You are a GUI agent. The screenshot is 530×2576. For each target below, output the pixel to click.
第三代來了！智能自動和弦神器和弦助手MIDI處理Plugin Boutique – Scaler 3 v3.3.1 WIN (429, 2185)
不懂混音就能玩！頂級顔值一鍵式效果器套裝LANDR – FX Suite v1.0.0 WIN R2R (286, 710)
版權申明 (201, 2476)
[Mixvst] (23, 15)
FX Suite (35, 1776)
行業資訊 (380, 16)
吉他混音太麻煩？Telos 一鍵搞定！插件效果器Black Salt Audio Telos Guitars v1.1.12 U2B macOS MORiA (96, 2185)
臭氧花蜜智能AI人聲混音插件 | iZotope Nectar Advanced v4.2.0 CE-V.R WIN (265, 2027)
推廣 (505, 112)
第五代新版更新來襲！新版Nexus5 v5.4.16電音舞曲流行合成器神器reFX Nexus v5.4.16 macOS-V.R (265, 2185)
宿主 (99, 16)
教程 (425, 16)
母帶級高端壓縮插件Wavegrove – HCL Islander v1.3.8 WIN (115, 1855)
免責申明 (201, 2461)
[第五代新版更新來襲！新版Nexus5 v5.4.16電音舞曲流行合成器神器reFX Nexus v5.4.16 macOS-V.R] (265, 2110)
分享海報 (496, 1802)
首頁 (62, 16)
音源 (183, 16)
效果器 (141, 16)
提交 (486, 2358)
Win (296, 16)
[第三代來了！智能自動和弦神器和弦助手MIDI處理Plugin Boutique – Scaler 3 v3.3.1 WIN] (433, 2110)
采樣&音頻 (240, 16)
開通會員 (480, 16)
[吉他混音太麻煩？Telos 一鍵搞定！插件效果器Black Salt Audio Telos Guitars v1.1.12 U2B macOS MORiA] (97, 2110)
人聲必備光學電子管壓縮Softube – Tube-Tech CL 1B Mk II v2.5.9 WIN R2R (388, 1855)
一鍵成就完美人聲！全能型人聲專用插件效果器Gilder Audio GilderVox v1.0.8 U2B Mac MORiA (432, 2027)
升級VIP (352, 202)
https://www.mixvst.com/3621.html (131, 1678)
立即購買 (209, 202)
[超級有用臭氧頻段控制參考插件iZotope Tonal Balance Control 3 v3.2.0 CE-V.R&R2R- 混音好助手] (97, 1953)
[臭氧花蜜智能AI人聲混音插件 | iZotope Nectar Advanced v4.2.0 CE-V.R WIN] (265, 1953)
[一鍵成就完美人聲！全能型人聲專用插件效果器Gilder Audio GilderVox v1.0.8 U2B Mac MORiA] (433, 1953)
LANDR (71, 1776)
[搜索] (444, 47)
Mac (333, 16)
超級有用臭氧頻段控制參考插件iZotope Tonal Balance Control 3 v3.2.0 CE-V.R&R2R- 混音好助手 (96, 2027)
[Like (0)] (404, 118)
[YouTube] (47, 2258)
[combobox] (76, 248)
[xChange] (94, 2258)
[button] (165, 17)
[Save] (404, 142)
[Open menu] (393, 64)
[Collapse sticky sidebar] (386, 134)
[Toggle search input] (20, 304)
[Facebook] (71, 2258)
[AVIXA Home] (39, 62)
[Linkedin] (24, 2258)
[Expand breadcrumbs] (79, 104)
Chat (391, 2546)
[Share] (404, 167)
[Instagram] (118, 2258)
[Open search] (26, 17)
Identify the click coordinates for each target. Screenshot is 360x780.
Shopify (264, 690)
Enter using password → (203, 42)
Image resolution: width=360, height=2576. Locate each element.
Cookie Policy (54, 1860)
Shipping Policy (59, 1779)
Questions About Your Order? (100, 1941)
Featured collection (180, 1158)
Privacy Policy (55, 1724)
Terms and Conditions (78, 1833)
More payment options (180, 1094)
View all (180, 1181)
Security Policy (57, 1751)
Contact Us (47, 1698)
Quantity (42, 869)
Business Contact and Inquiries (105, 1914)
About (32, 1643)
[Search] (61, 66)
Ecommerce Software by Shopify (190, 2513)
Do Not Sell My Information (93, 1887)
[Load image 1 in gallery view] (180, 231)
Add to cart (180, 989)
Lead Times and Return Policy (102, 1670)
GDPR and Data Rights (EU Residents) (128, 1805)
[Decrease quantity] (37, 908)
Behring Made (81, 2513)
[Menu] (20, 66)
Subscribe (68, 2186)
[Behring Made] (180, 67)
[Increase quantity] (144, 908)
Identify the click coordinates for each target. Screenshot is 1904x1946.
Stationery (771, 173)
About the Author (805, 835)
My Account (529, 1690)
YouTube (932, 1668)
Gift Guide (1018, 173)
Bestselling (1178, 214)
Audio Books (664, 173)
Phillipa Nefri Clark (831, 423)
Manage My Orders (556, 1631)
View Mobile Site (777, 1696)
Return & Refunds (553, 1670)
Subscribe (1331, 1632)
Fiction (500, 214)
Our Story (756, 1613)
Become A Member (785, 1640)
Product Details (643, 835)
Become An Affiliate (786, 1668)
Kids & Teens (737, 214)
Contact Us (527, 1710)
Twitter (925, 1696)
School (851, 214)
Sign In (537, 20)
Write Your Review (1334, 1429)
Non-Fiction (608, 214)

════════

- **Exercise goal**
Whenever the word "全能型人聲專用插件效果器Gilder" occurs in a line of the records, that line counts toward the total; state the total only.

- **Task output**
2